The Highline Schools Foundation supports the core purpose of Highline Public Schools – “to create a path to success for every student.” The Foundation acts as a bridge between need and opportunity in many ways – through college scholarships, college campus field trips, sports participation fees, band and orchestra instruments and backpacks and school supplies.
One of the most impactful ways the Foundation supports students is with classroom grants. Schools ask and the Foundation answers.
The Highline Schools Foundation’s Excel Grant program was created in 2002 to support classroom innovation in our district, and to provide teachers resources they need to help our students be successful! An Excel Grant is an award of $50 to $2,500 for a specific project.
The Foundation applauds each teacher’s dedication to providing the best possible education for our students. The Grant Review Committee (composed of Foundation Trustees) always has a very difficult time selecting grants to fund with so many original and worthwhile projects!
In 2015, The Highline Schools Foundation awarded $80,472 through 112 classroom grants! Because of events like the Burien Brat Trot and Oktoberfest, and the generosity of our community, the Foundation was able to fund more grant requests in 2015 than ever before! [Read More] | Click here to see a list of all the 2015-2016 grant recipients. Since the project’s origin in February 2002, we have distributed more than $460,000 to Highline Public Schools through Excel Grants!
Excel Grant applications are accepted each fall. The online application will be available in September and we announce the program on our website and Facebook. The Grant Review Committee (composed of Foundation Trustees) always has a very difficult time selecting grants to fund with so many original and worthwhile projects!
Some things to remember to help you get your request funded:
- Submit your application on time and online.
- Give your idea full credit for the number of students impacted by your grant request and the longevity of your program or project. Note how your project may directly or indirectly affect other students in the school.

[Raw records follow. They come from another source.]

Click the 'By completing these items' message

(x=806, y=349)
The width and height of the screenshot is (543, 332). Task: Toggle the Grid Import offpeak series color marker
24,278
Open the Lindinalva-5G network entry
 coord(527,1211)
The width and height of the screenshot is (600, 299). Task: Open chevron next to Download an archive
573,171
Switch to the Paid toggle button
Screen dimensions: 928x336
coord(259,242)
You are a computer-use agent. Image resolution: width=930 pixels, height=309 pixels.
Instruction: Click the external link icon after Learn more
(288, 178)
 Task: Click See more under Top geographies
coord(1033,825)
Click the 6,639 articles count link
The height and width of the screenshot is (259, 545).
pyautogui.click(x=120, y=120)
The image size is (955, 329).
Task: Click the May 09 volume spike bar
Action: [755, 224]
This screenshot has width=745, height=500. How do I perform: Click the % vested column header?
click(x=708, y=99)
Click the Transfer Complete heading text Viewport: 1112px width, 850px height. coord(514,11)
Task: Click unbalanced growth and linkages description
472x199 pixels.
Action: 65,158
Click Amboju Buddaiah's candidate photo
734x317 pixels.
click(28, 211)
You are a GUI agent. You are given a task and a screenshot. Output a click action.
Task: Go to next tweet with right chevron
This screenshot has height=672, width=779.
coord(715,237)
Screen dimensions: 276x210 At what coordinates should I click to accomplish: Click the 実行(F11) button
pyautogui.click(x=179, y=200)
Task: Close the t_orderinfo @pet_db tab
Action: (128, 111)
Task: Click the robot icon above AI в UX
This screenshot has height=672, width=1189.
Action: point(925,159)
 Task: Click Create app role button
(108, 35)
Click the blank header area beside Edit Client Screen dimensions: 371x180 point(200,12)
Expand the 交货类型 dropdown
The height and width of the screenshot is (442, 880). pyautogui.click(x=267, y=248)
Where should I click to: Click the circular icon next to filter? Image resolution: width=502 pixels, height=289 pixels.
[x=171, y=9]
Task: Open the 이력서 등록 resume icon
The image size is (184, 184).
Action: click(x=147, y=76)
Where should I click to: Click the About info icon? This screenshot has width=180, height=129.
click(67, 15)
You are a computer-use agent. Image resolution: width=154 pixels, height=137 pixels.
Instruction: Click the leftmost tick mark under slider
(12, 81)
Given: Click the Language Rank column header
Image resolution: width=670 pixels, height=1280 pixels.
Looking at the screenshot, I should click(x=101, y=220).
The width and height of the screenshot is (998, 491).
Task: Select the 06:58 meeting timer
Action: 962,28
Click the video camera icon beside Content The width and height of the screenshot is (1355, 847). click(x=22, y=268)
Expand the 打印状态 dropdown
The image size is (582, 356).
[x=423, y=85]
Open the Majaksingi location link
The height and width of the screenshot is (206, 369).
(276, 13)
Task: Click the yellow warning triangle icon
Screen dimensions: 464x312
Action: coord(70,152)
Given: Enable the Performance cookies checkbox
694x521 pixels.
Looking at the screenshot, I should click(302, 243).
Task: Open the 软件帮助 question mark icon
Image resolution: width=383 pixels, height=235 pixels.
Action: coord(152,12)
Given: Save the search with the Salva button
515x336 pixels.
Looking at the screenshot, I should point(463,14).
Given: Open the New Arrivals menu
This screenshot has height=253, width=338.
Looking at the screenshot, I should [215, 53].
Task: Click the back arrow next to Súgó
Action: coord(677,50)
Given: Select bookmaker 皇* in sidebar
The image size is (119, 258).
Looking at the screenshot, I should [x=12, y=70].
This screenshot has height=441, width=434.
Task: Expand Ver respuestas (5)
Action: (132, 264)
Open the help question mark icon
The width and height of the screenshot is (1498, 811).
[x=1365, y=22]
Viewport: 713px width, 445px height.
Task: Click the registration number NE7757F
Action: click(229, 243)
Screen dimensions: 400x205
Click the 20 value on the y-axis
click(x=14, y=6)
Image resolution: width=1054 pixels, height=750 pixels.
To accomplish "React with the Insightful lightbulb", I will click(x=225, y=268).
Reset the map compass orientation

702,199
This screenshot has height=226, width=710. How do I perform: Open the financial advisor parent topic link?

For example, a science project may also impact literacy and arts, or health and enrichment, multiple schools or classrooms and grade levels.
- Keep your audience in mind. Remember that grant reviewers are not educators so try to use laypersons’ language or explain “edu-speak”.
- Communicate your enthusiasm for the idea! Get the review committee excited about your project. It is important to include as much detail as possible in your request and a well-defined budget is essential to the review committee.
- Request only the appropriate amount of funding needed. Do not automatically request the maximum amount. Also, list any additional or alternate sources of funding that have been pursued.
- Individual teachers may apply for multiple grants, but only one grant per project/program will be funded.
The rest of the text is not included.